Sens. Jeff Flake, R-Ariz., and Chris Coons, D-Del. asked for unanimous consent for the bill to go to a vote, but the request was denied by Senate Majority Leader Mitch McConnell, R-Ky.
McConnell had earlier told reporters that day, “I don’t think any legislation is necessary,” adding, “We know how the president feels about the Mueller investigation, but he’s never said he wants to shut it down.” McConnell did say he hoped the investigation would continue and that the findings be released; he just did not see the need to include such a provision in an official act of Congress.
After the bill failed to go to a vote Wednesday, Sen. Flake sided with the Democrats and said he would halt all of President Donald Trump’s judicial nominees until legislation is passed to protect the Mueller probe.
However, Republicans control the Senate firmly enough that the dwindling support of one Republican senator will not affect any of President Trump’s nominees if votes continue along Party lines.
Democrats had been making a push to speed up the legislation this week, following the resignation of Attorney General Jeff Sessions and his replacement by Acting Attorney General Matthew Whitaker, who has criticized Mueller and the Russia probe.

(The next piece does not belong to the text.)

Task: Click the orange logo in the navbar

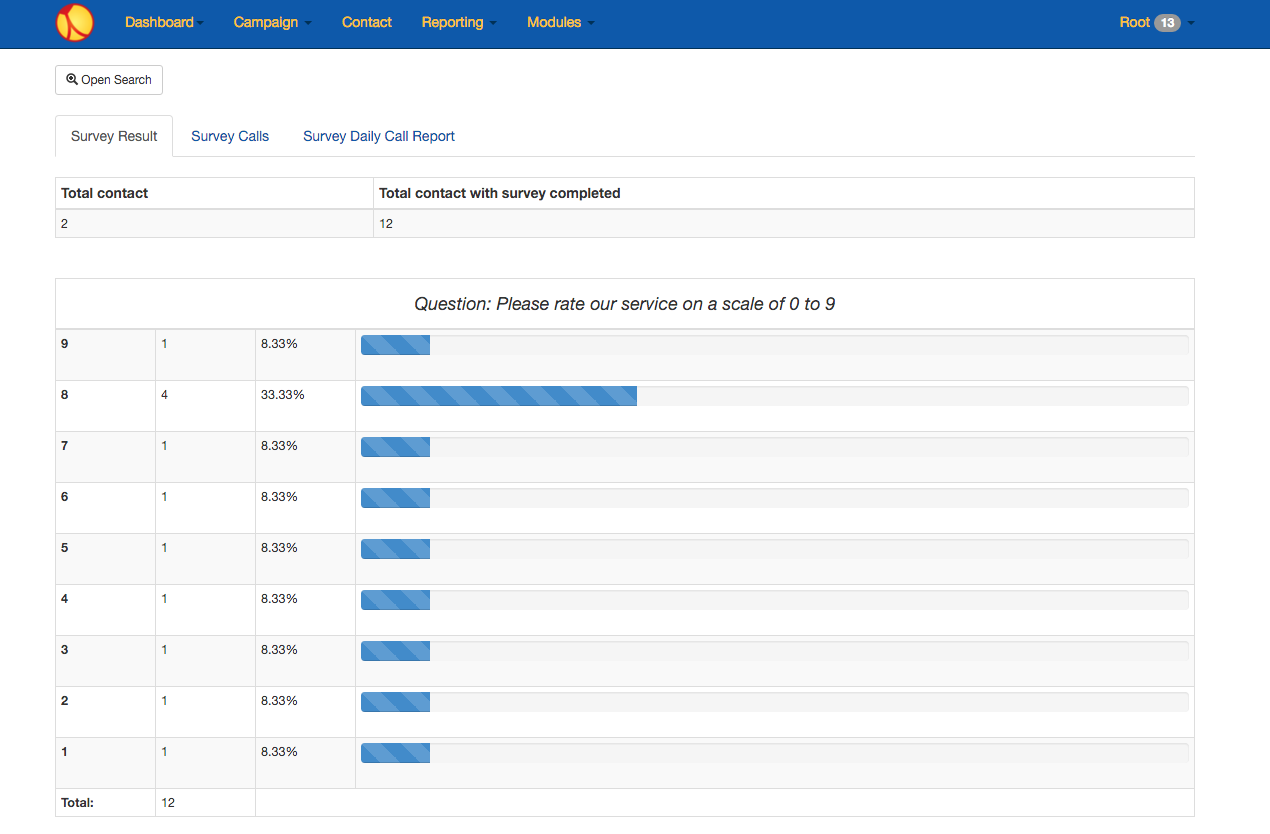Action: pyautogui.click(x=75, y=22)
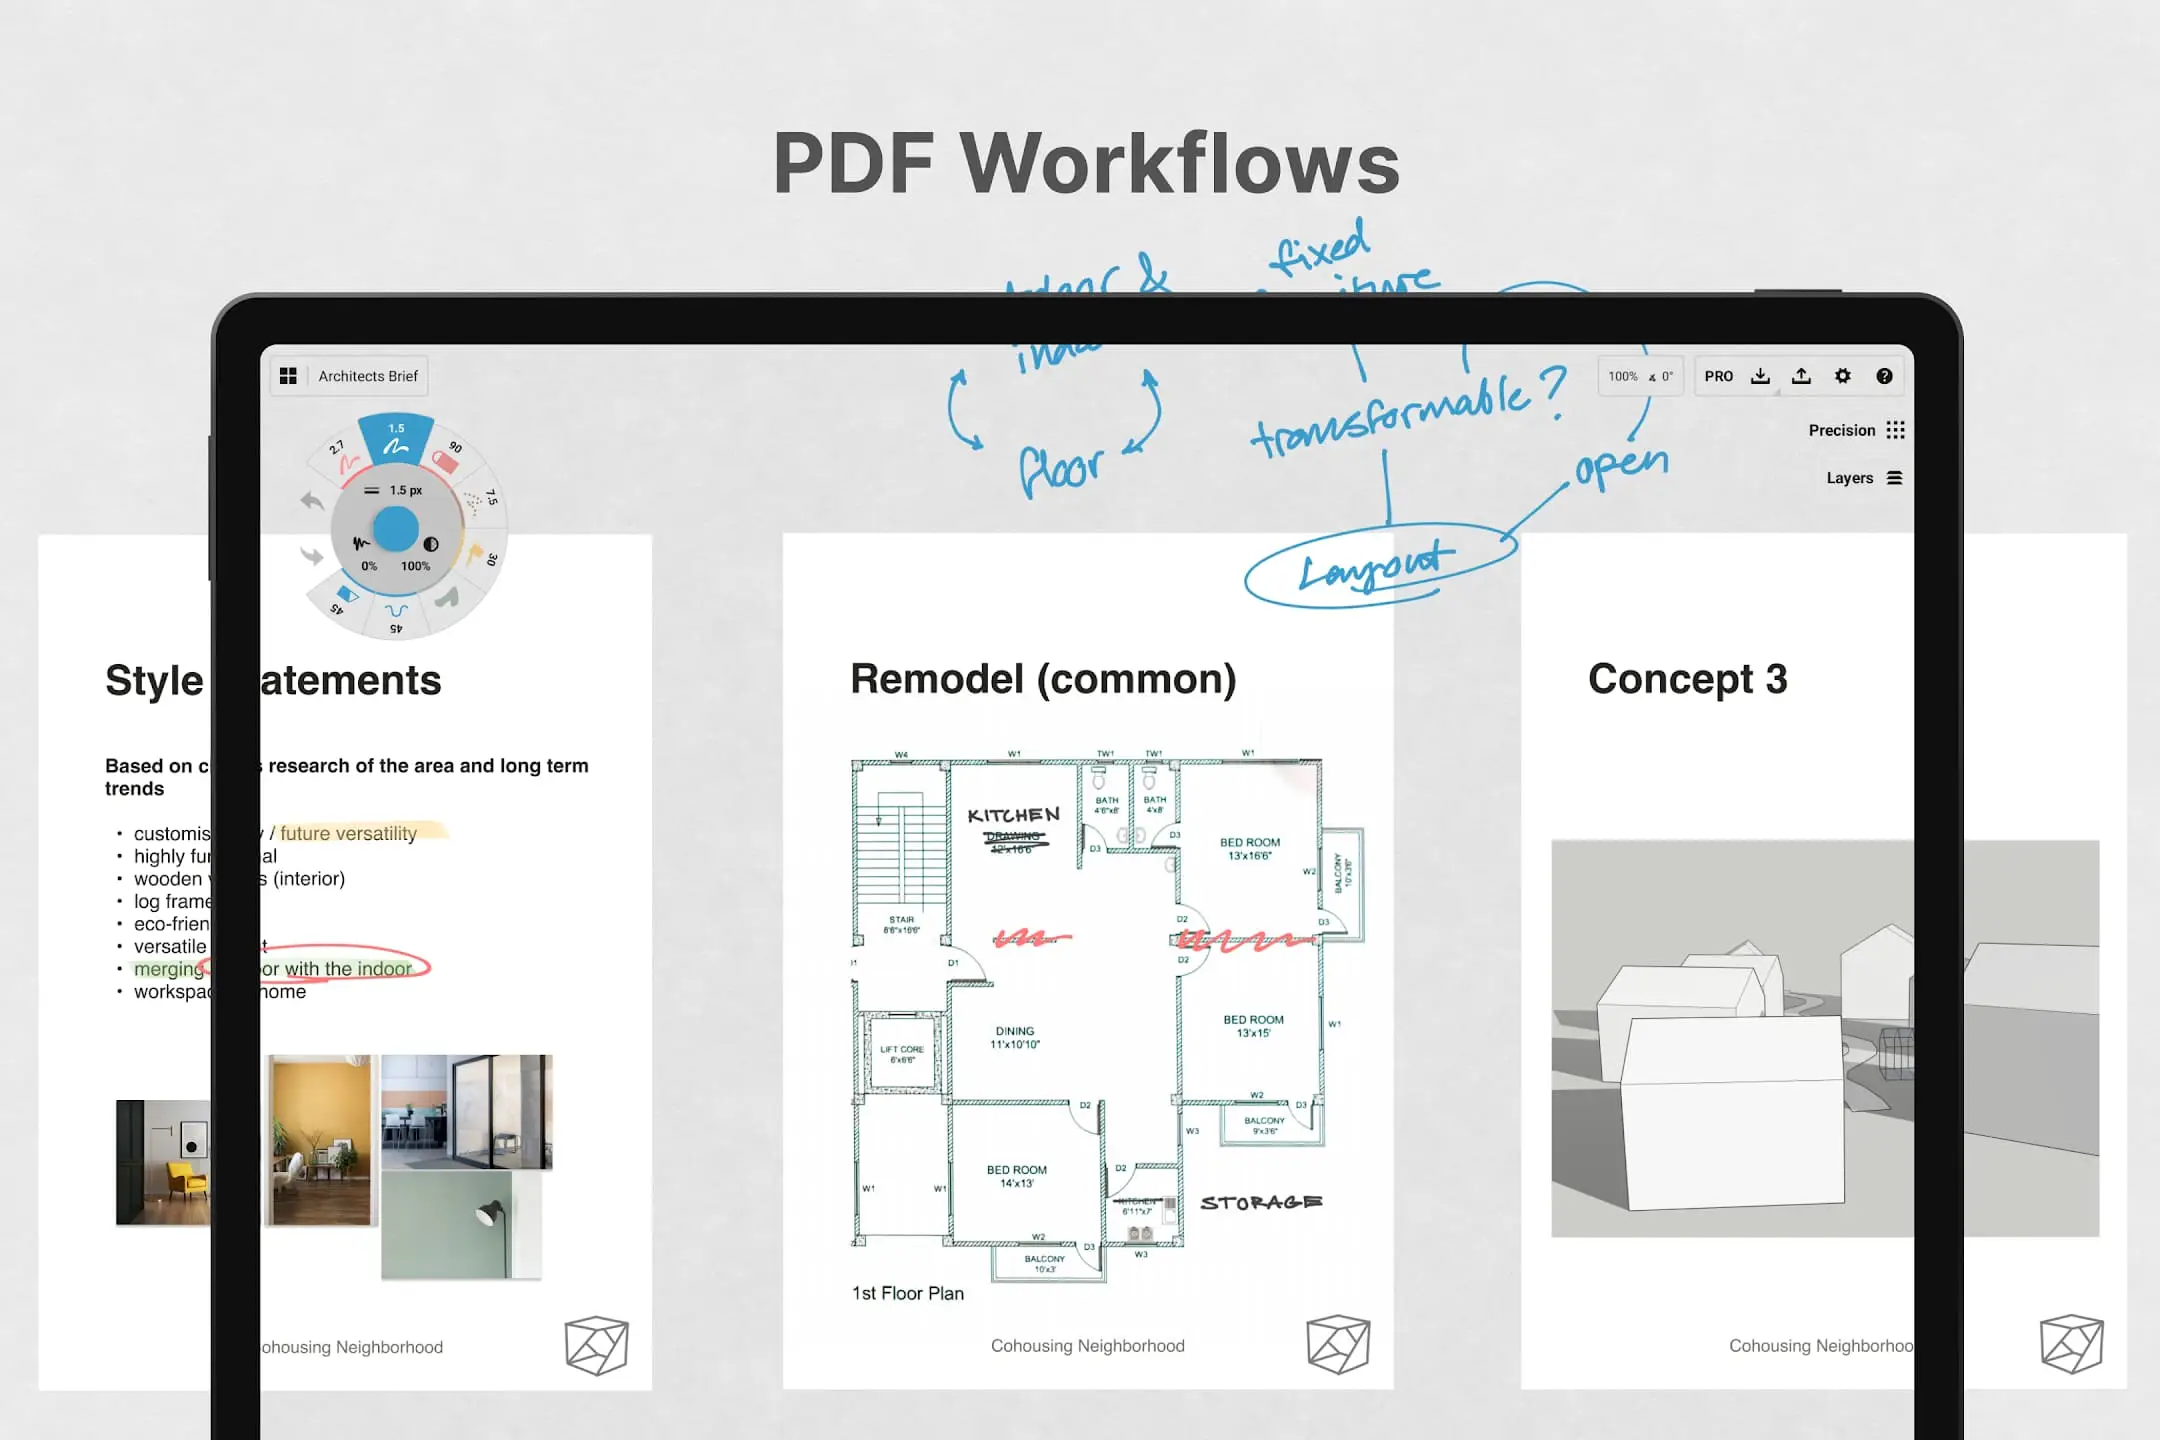The image size is (2160, 1440).
Task: Open the download/export icon
Action: pyautogui.click(x=1761, y=374)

“The appointment of Mr. Whitaker should concern every American – Democrat, Republican, liberal, conservative – who believes in rule of law and justice,” Senate Minority Leader Chuck Schumer said Sunday on CNN. “He has already prejudged the Mueller situation. If he stays there, he will create a constitutional crisis by inhibiting Mueller or firing Mueller, so Congress has to act.”